Given information —
———

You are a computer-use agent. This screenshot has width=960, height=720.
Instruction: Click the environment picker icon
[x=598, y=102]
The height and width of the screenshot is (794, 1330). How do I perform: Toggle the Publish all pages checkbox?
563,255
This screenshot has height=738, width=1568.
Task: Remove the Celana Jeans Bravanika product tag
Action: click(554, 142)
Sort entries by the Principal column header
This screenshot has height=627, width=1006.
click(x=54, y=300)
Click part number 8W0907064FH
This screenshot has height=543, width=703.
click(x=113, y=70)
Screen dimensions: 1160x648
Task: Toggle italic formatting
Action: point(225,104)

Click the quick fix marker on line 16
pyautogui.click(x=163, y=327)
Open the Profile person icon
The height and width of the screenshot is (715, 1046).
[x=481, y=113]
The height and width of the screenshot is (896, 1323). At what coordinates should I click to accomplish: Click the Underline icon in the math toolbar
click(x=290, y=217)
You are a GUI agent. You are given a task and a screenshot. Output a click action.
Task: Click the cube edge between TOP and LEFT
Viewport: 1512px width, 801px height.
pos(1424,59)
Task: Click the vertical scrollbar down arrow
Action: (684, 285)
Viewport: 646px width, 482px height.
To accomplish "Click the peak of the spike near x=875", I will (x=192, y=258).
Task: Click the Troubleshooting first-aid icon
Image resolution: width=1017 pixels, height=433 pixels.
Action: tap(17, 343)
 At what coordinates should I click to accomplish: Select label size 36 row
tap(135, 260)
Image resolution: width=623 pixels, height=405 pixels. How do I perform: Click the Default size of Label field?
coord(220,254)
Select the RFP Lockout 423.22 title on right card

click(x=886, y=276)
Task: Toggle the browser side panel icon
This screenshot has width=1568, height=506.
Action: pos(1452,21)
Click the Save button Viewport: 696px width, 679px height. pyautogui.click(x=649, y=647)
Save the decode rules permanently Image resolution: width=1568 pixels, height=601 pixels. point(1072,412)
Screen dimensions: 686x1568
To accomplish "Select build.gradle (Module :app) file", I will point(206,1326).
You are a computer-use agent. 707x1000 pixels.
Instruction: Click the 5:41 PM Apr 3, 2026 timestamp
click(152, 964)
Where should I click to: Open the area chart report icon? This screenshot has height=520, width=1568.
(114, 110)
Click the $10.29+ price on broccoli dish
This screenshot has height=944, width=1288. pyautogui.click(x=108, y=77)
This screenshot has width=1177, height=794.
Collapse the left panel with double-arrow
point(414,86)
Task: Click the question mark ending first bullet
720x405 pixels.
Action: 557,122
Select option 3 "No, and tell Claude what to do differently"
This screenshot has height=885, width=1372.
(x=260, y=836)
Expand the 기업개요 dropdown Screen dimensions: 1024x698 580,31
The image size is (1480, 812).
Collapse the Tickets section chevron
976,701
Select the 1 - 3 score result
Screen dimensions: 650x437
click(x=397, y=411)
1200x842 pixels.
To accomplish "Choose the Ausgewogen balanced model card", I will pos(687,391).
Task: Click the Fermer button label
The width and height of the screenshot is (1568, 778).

———

What to do — Copy out all of the entries above word for word, preserving their line breaks.

Result for this task —
You are a computer-use agent. This screenshot has width=960, height=720.
Instruction: Click the environment picker icon
[x=598, y=102]
The height and width of the screenshot is (794, 1330). How do I perform: Toggle the Publish all pages checkbox?
563,255
This screenshot has height=738, width=1568.
Task: Remove the Celana Jeans Bravanika product tag
Action: click(554, 142)
Sort entries by the Principal column header
This screenshot has height=627, width=1006.
click(x=54, y=300)
Click part number 8W0907064FH
This screenshot has height=543, width=703.
click(x=113, y=70)
Screen dimensions: 1160x648
Task: Toggle italic formatting
Action: point(225,104)

Click the quick fix marker on line 16
pyautogui.click(x=163, y=327)
Open the Profile person icon
The height and width of the screenshot is (715, 1046).
[x=481, y=113]
The height and width of the screenshot is (896, 1323). At what coordinates should I click to accomplish: Click the Underline icon in the math toolbar
click(x=290, y=217)
You are a GUI agent. You are given a task and a screenshot. Output a click action.
Task: Click the cube edge between TOP and LEFT
Viewport: 1512px width, 801px height.
pos(1424,59)
Task: Click the vertical scrollbar down arrow
Action: (684, 285)
Viewport: 646px width, 482px height.
To accomplish "Click the peak of the spike near x=875", I will (x=192, y=258).
Task: Click the Troubleshooting first-aid icon
Image resolution: width=1017 pixels, height=433 pixels.
Action: tap(17, 343)
 At what coordinates should I click to accomplish: Select label size 36 row
tap(135, 260)
Image resolution: width=623 pixels, height=405 pixels. How do I perform: Click the Default size of Label field?
coord(220,254)
Select the RFP Lockout 423.22 title on right card

click(x=886, y=276)
Task: Toggle the browser side panel icon
This screenshot has width=1568, height=506.
Action: pos(1452,21)
Click the Save button Viewport: 696px width, 679px height. pyautogui.click(x=649, y=647)
Save the decode rules permanently Image resolution: width=1568 pixels, height=601 pixels. point(1072,412)
Screen dimensions: 686x1568
To accomplish "Select build.gradle (Module :app) file", I will point(206,1326).
You are a computer-use agent. 707x1000 pixels.
Instruction: Click the 5:41 PM Apr 3, 2026 timestamp
click(152, 964)
Where should I click to: Open the area chart report icon? This screenshot has height=520, width=1568.
(114, 110)
Click the $10.29+ price on broccoli dish
This screenshot has height=944, width=1288. pyautogui.click(x=108, y=77)
This screenshot has width=1177, height=794.
Collapse the left panel with double-arrow
point(414,86)
Task: Click the question mark ending first bullet
720x405 pixels.
Action: 557,122
Select option 3 "No, and tell Claude what to do differently"
This screenshot has height=885, width=1372.
(x=260, y=836)
Expand the 기업개요 dropdown Screen dimensions: 1024x698 580,31
The image size is (1480, 812).
Collapse the Tickets section chevron
976,701
Select the 1 - 3 score result
Screen dimensions: 650x437
click(x=397, y=411)
1200x842 pixels.
To accomplish "Choose the Ausgewogen balanced model card", I will pos(687,391).
Task: Click the Fermer button label
The width and height of the screenshot is (1568, 778).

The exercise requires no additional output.